101 FCR 548 at 553
Prodromos Anastasi Foukkare v Angreb Pty Limited & Ors [2006] NSWCA 335
Re Minister for Immigration and Ethnic Affairs
Ex parte Lai Qin [1997] HCA 6
Source
Original judgment source is linked above.
Catchwords
101 FCR 548 at 553
Prodromos Anastasi Foukkare v Angreb Pty Limited & Ors [2006] NSWCA 335
Re Minister for Immigration and Ethnic AffairsEx parte Lai Qin [1997] HCA 6
Judgment (7 paragraphs)
[1]
Summary
The parties to this dispute are homeowners (Mr Shane Andrew Cavers, Mr William Robert Cavers and Ms Melissa Cavers) and a builder (Mr David A Gleeson).
They were parties to two applications, effectively cross-applications in the Consumer and Commercial Division's Home Building list, resolved by a decision on 24 February 2021, about two weeks prior to the hearing of this appeal (Final Decision).
By the Final Decision, the Tribunal, relevantly, declined to deal with each application on the basis that it had no jurisdiction to determine them, as the builder had raised federal jurisdiction in respect of his application and the homeowners did likewise in response, claiming equitable set-off and in their own claim against the builder for alleged misleading and deceptive conduct.
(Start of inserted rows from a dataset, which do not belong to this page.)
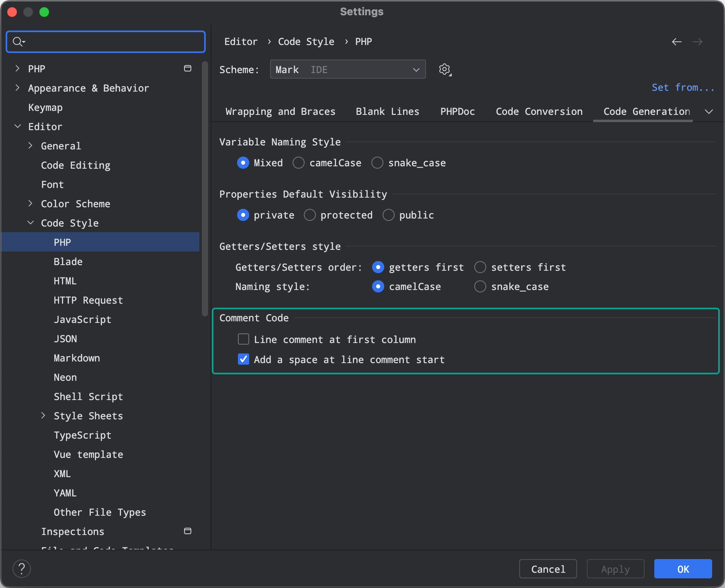The width and height of the screenshot is (725, 588).
Task: Enable Line comment at first column
Action: 244,339
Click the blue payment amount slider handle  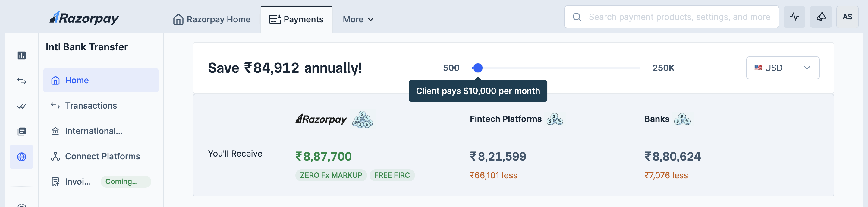click(477, 68)
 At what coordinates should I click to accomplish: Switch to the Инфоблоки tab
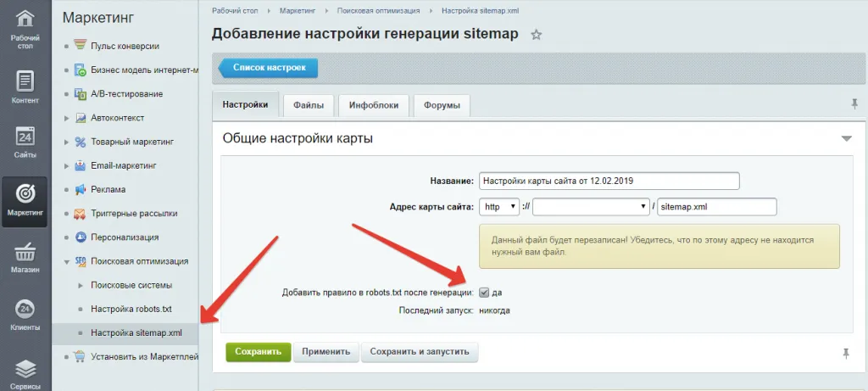click(374, 106)
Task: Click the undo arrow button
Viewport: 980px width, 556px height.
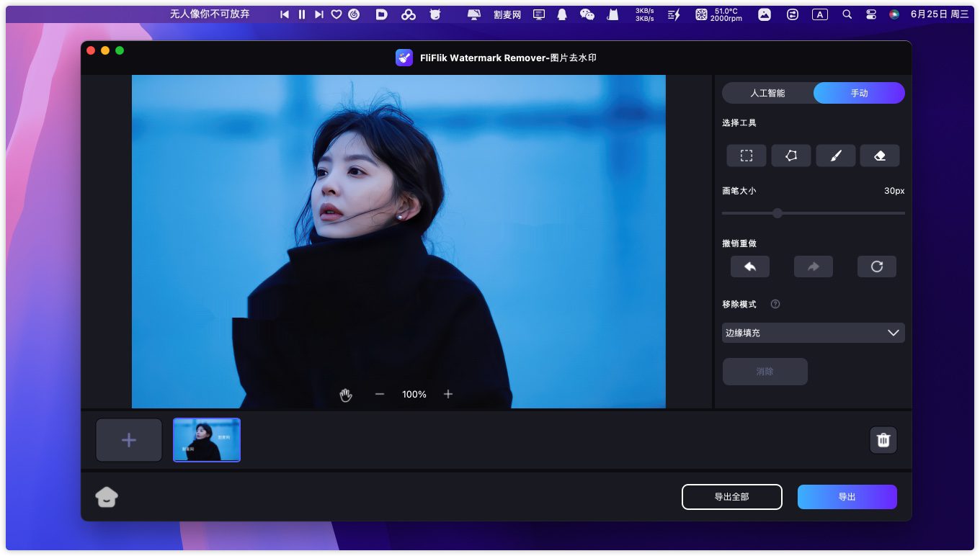Action: coord(750,266)
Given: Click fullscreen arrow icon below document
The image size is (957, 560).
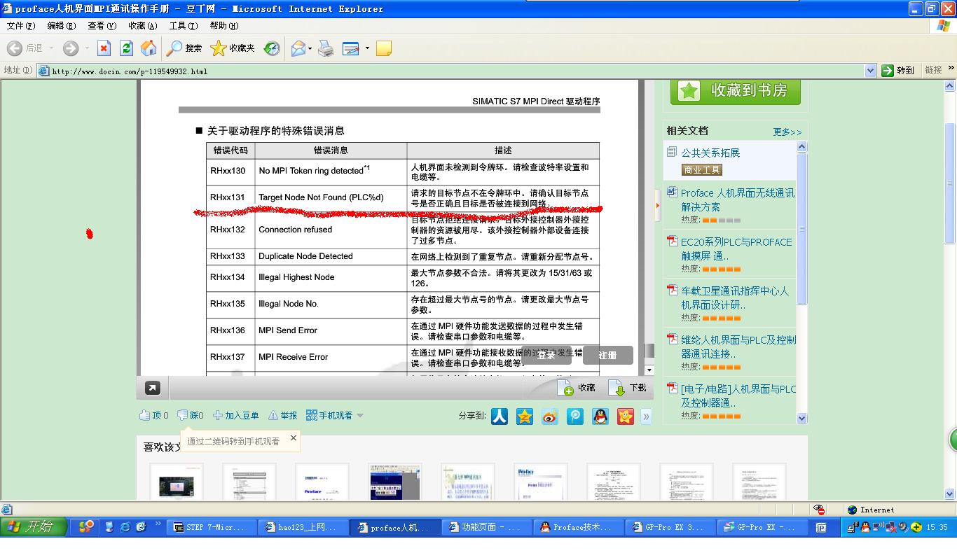Looking at the screenshot, I should (153, 388).
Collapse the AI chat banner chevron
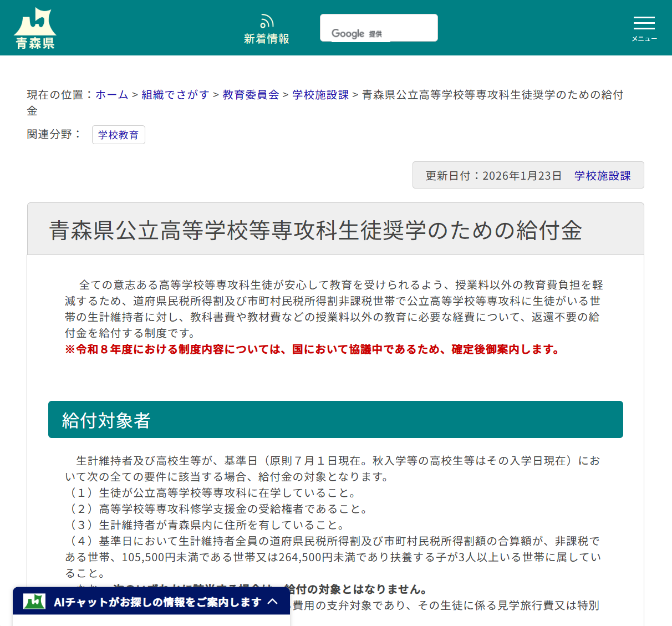The image size is (672, 626). 273,601
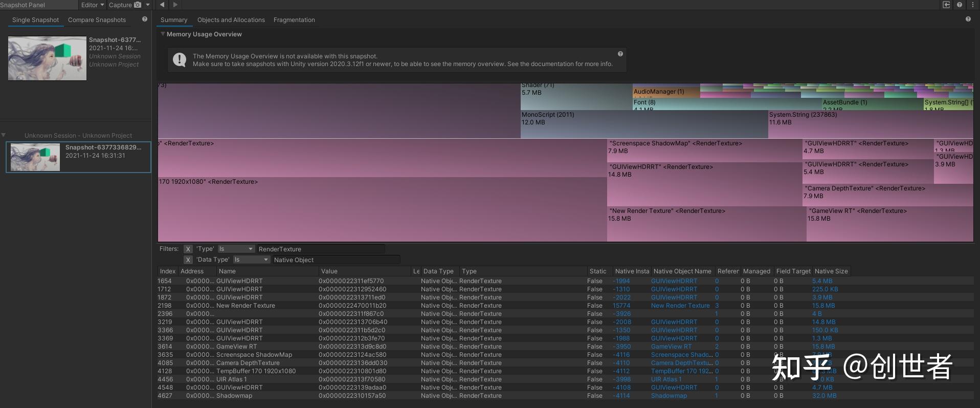This screenshot has height=408, width=980.
Task: Collapse the Memory Usage Overview section
Action: click(x=163, y=34)
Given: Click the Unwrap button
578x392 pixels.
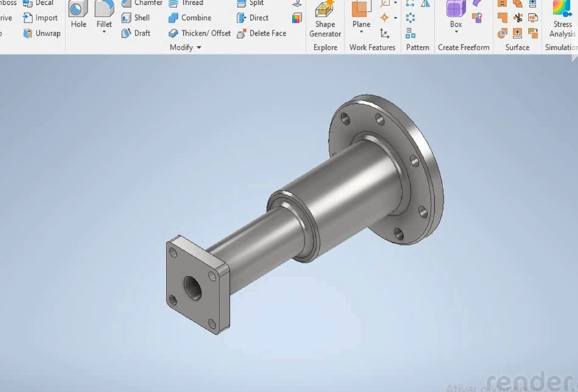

That relevance of that issue became apparent to the parties earlier in the proceedings. As a result, the homeowners wrote to the Tribunal on 5 November 2020, seeking to have the question of the Tribunal's jurisdiction determined as a preliminary issue. The Tribunal declined to do so, issuing correspondence to the parties on 18 November 2020, in the following terms:
NOTICE OF ORDER
Application to the Tribunal concerning DAVID A GLEESON - SHANE ANDRE CAVERS & WILLIAM RONALD CAVERS & MELISSA CAVERS
The builder seeks that the matter be listed for directions on the basis that the builder is "unable to consent to the NCAT determining a federal legislation claim" which the builder considers that the Tribunal does not have jurisdiction to determine. This is based on the owner advising the builder that the owner is pursuing a claim under the Commonwealth Australian Consumer Law (ACL) rather than under the ACL (NSW), being the ACL incorporated into NSW law.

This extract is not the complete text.